Above all, Reader Rabbit was a full-fledged realization of the ideas on which TLC was founded. The game’s activities combined Robinett’s desire for software that focused on problem solving but educated players at the same time; taught children to read yet entertained them as well; and rewarded correctly answering questions in a constructive manner. It’s unsurprising that a game created with these principles in mind would become so popular.
The success of the first Reader Rabbit game, among other titles, was a considerable boon for TLC, which saw a profit of one million dollars in its first year. Nevertheless, many complications and difficulties would soon emerge for the fledgling publisher on a variety of fronts – artistic, corporate, and financial.

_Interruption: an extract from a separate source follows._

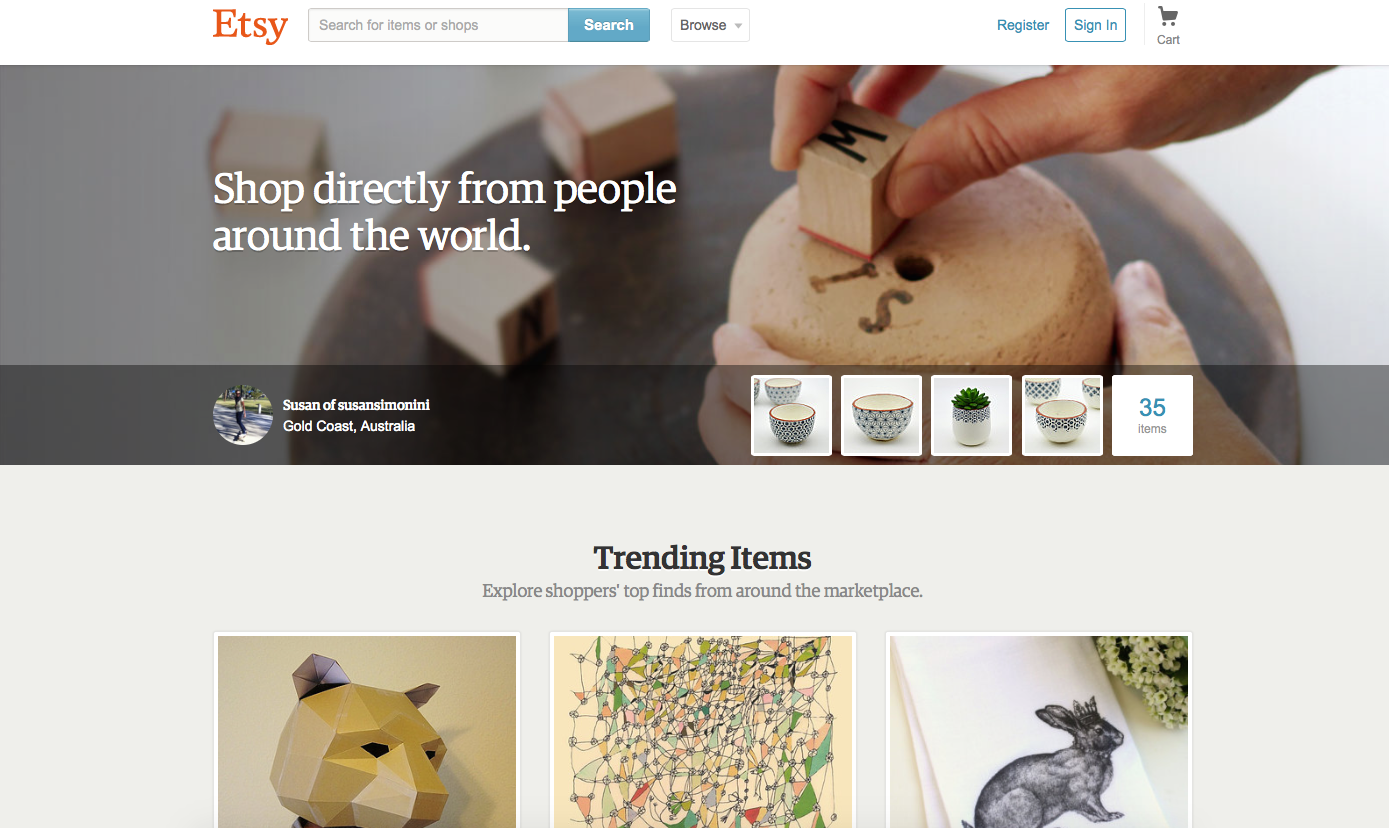1389x828 pixels.
Task: Open the Susan of susansimonini shop link
Action: click(x=356, y=405)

Despite TLC’s early successes, their financial solvency was hindered by the “prohibitively high” prices of their games. Selling titles such as Rocky’s Boots at seventy-five dollars a copy was a decision made by TLC’s first CEO, Jack Smyth, who was an unpopular figure at the company and replaced after only two years. His replacement was Marcia Klein, who joined TLC in 1983 and “brought some order to the company’s rapid, but haphazard, growth.” She redesigned the games’ boxart, sold them at more reasonable prices, and organized a move to a larger headquarters in Menlo Park. Most importantly, she helped TLC attain a net income, the first time it had been financially in the black since its formation three years earlier.
Not long after, Klein unexpectedly suffered a stroke and was replaced by an unnamed temporary CEO who summarily fired the entire development team. All of the company’s remaining founders either departed the company or were let go in the next few years.
Constant changes in personnel would become a hallmark of the edutainment genre as various studios were merged or sold to larger companies. That said, it remains unfortunate that this turbulence occurred so soon in TLC’s history. Mergers and acquisitions were not a particularly glamorous part of the history of edutainment gaming, but as we’ll see in future columns, they often dictated the artistic direction of educational software from the early 1990s onwards.
Regardless of the volatility occurring behind the scenes during and after its release, the first Reader Rabbit game deserves to be fondly remembered as one of the earliest character-based titles in educational software and for its lasting impact on the edutainment genre as a landmark reading-based game. (A future That’s Edutainment column will focus on a very different, equally as notable entry in the franchise.)
Subsequent editions of Reader Rabbit have garnered increasing amounts of acclaim; as an example, one remake was selected as Editors’ Choice by Newsweek magazine in 1995. Most importantly, in an industry frequently defined by the contributions of men, it is heartening to know that The Learning Company, as well as perhaps its most iconic franchise, were primarily created by women.